Molecular analysis of microbial community structure in an arsenite-oxidizing acidic thermal spring
Article first published online: 7 JUL 2008
Volume 3, Issue 8, pages 532–542, August 2001
How to Cite
Jackson, C. R., Langner, H. W., Donahoe-Christiansen, J., Inskeep, W. P. and McDermott, T. R. (2001), Molecular analysis of microbial community structure in an arsenite-oxidizing acidic thermal spring. Environmental Microbiology, 3: 532–542. doi: 10.1046/j.1462-2920.2001.00221.x
- Issue published online: 7 JUL 2008
- Article first published online: 7 JUL 2008
- Received 5 June, 2001; revised 12 June, 2001; accepted 26 June, 2001.

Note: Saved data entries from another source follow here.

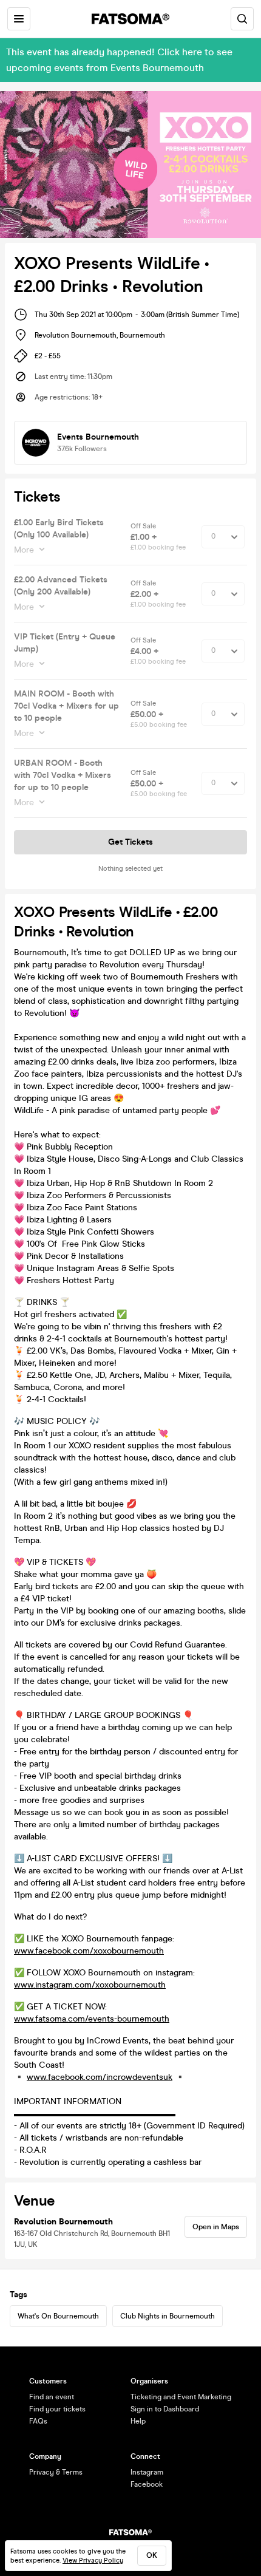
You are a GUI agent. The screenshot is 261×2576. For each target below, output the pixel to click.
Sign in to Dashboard (164, 2409)
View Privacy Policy (93, 2560)
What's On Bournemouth (58, 2316)
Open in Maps (215, 2227)
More (24, 550)
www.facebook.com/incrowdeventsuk (99, 2077)
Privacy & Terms (56, 2472)
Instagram (146, 2472)
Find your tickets (57, 2409)
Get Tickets (130, 842)
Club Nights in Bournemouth (167, 2316)
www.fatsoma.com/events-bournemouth (91, 2019)
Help (138, 2421)
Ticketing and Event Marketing (180, 2397)
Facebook (146, 2484)
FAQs (38, 2421)
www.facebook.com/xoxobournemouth (89, 1951)
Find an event (51, 2397)
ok (151, 2555)
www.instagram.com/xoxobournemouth (90, 1985)
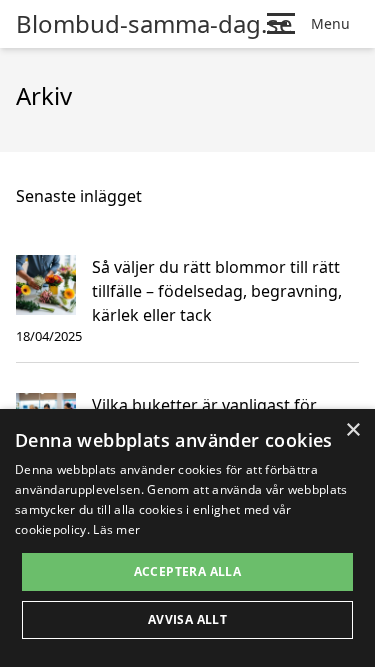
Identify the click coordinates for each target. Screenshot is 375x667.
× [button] (352, 430)
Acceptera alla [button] (188, 571)
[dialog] (187, 538)
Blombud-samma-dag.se (154, 24)
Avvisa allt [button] (187, 619)
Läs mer (116, 529)
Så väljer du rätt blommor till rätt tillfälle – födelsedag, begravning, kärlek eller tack (217, 291)
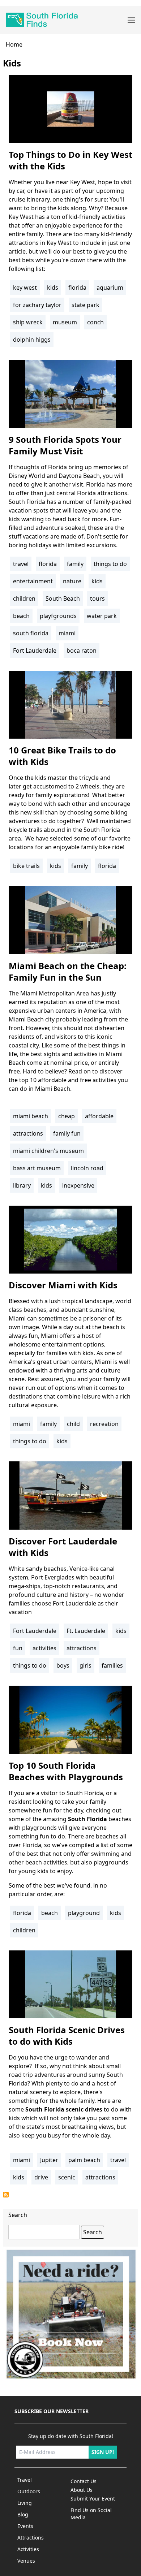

Electron microscopy (EM), denaturing gradient gel electrophoresis (DGGE) and 16S rDNA sequencing were used to examine the structure and diversity of microbial mats present in an acid-sulphate–chloride (pH 3.1) thermal (58–62°C) spring in Norris Basin, Yellowstone National Park, WY, USA, exhibiting rapid rates of arsenite oxidation. Initial visual assessments, scanning EM and geochemical measurements revealed the presence of three distinct mat types. Analysis of 16S rDNA fragments with DGGE confirmed the presence of different bacterial and archaeal communities within these zones. Changes in the microbial community appeared to coincide with arsenite oxidation activity. Phylogenetic analysis of 1400 bp 16S rDNA sequences revealed that clone libraries prepared from both arsenic redox active and inactive bacterial communities were dominated by sequences phylogenetically related to Hydrogenobacter acidophilus and Desulphurella sp. The appearance of archaeal 16S rDNA sequences coincided with the start of arsenite oxidation, and sequences were obtained showing affiliation with both Crenarchaeota and Euryarchaeota. The majority of archaeal sequences were most similar to sequences obtained from marine hydrothermal vents and other acidic hot springs, although the level of similarity was typically just 90%. Arsenite oxidation in this system may result from the activities of these unknown archaeal taxa and/or the previously unreported arsenic redox activity of H. acidophilus- or Desulphurella-like organisms. If the latter, arsenite oxidation must be inhibited in the initial high-sulphide zone of the spring, where no change in the distribution of arsenite versus arsenate was observed.